Consigne 1 - Selon le texte sur la sanction de Google, pour quelle raison la Commission a-t-elle infligé une amende à l'entreprise en 2018 ? Répondez en une à trois phrases.
Consigne 2 - Poursuivez le texte sur la sanction de Google à partir de sa dernière phrase.

Texte d'étude -
━━━━━━━━

En 2018, le géant Google s’est vu reprocher, par la Commission, d’adopter ce type de comportement. L’entreprise a été sanctionnée par une amende de 4,34 milliards d’euros pour pratiques illégales concernant les appareils mobiles Android en vue de renforcer la position dominante de son moteur. L’entreprise imposait aux fabricants d’appareils mobiles d’installer ses applications. Margrethe Vestager, commissaire européenne chargée de la politique de la concurrence a déclaré : « Google utilise Android comme un véhicule pour consolider la position dominante de son moteur de recherche. » Ce comportement a des conséquences dans de multiples domaines, « Ces pratiques ont privé ses concurrents de la possibilité d’innover et de lui livrer concurrence par leurs mérites. Elles ont privé les consommateurs européens des avantages d’une concurrence effective sur le marché important des appareils mobiles. Cette pratique est illégale au regard des règles de l’Union européenne en matière de pratiques anticoncurrentielles. ».

Cette pratique utilisée par Google en vu de renforcer sa position dominante sur le marché est considérée comme une pratique anticoncurrentielle et sanctionnée comme telle. La CJUE a eu l’occasion de définir la notion de position dominante : « une position de puissance économique détenue par une entreprise qui lui donne le pouvoir de faire obstacle au maintien d’une concurrence effective sur le marché en cause en lui fournissant la possibilité de comportements indépendants dans une mesure appréciable vis-à-vis de ses concurrents, de ses clients et, finalement, des consommateurs » – Arrêt de la Cour de justice du 14 février 1978, United Brands/Commission. Cette définition des juges européens reste très générale et ne répond pas réellement à nos interrogations : quels actes peuvent être sanctionnés sur le fondement de l’abus de position dominante ?

En application du droit européen, la loi Irlandaise prohibe l’abus de position dominante. La concurrence en Irlande est encadrée, bien entendu, par les dispositions européennes mais aussi par le Competition Act de 2002 (CA 2002), amendé en 2017 et par le Competition and Consumer Protection Act de 2014.

━━━━━━━━

Extrait de données -
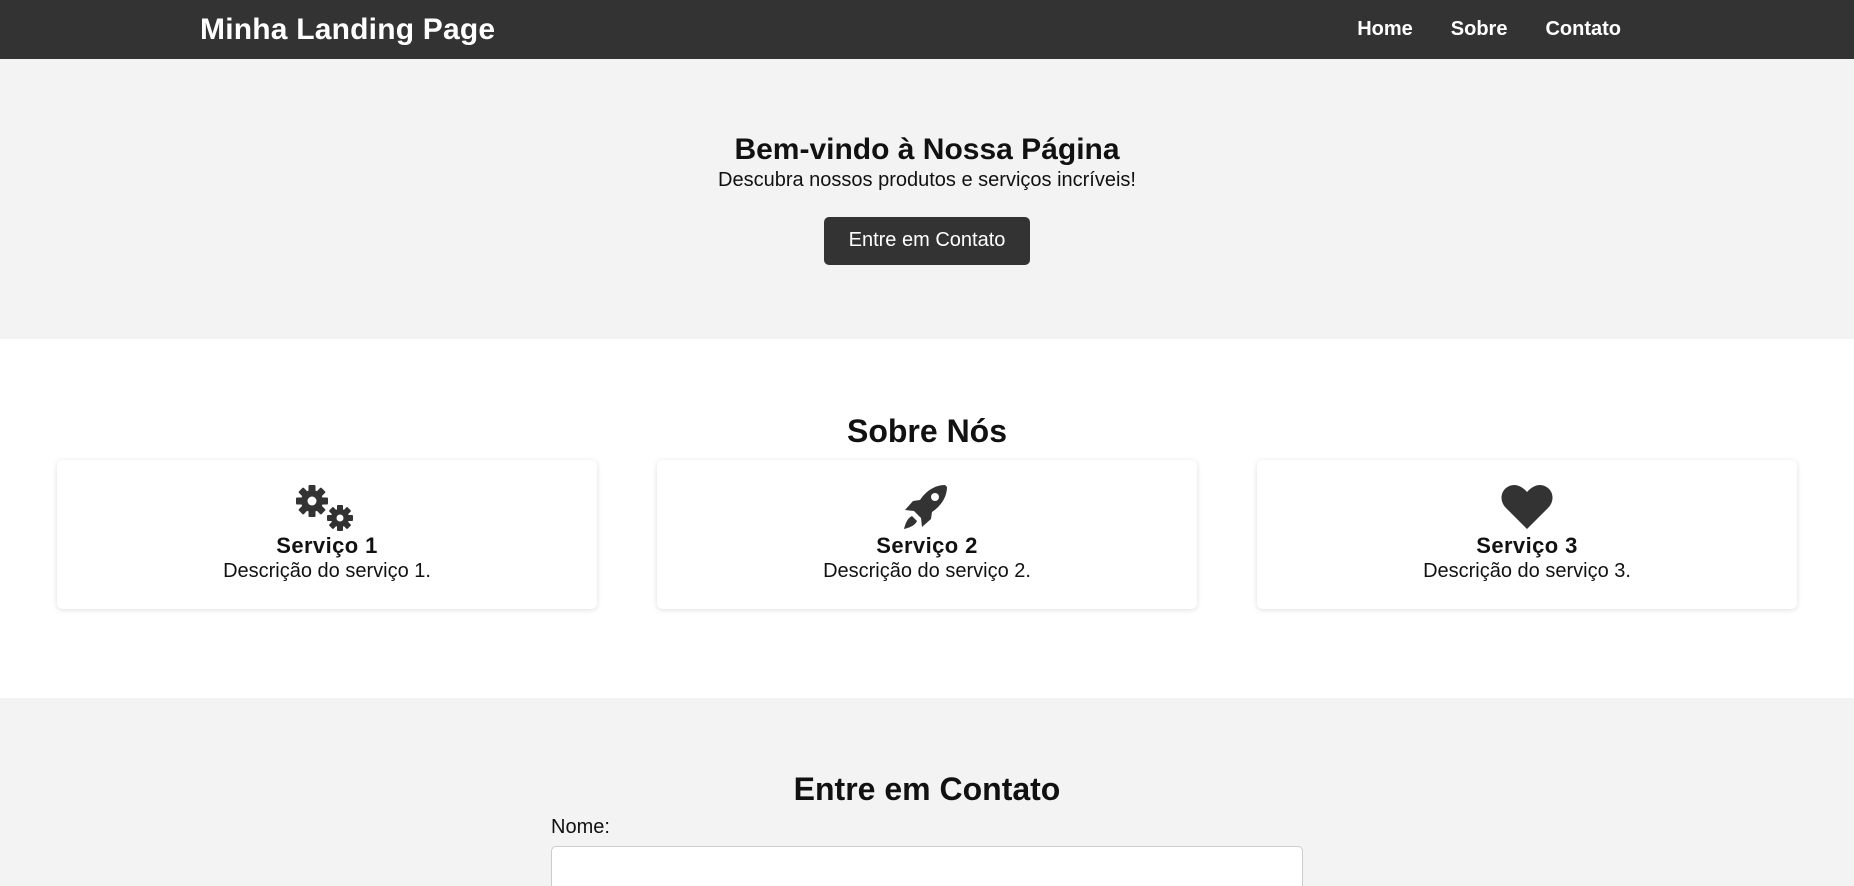 The width and height of the screenshot is (1854, 886). I want to click on site-header: Minha Landing Page Home Sobre Contato, so click(927, 30).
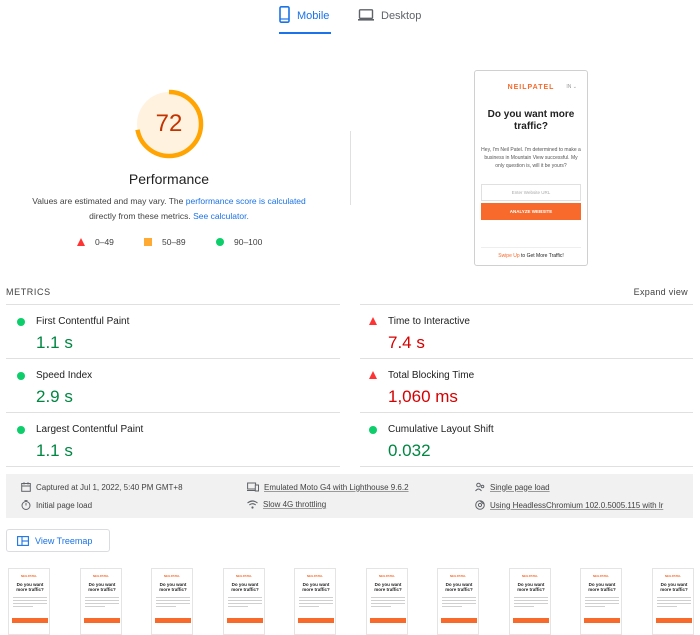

━━━━━━━━

Réponse 1 - La Commission a infligé à Google une amende de 4,34 milliards d'euros pour des pratiques illégales concernant les appareils mobiles Android, destinées à renforcer la position dominante de son moteur de recherche. L'entreprise imposait aux fabricants d'appareils mobiles d'installer ses applications.

Réponse 2 -
En Irlande, la Commission for Communications Regulation dispose également d’un pouvoir pour faire appliquer les articles 4 et 5 de la loi sur la concurrence et les articles 101 et 102 du TFUE.

L’article 5 de CA 2002[1] prohibe tout comportement d’une ou de plusieurs entreprises qui équivaut à un abus de position dominante sur un marché s’il est susceptible d’affecter le commerce en Irlande. Pour être caractérisé, la position dominante doit exister en Irlande et l’effet sur le commerce doit se produire en Irlande, or, l’abus peut avoir lieu en dehors de l’Irlande. Cela signifie qu’une entreprise espagnole, qui ne dispose pas de locaux sur le territoire irlandais, peut être sanctionnée au titre de l’abus de position dominante en Irlande dès lors que son action sur le territoire irlandais aurait des incidences sur le commerce irlandais. Il n’existe pas d’exemption de l’interdiction de l’abus de position dominante en droit Irlandais.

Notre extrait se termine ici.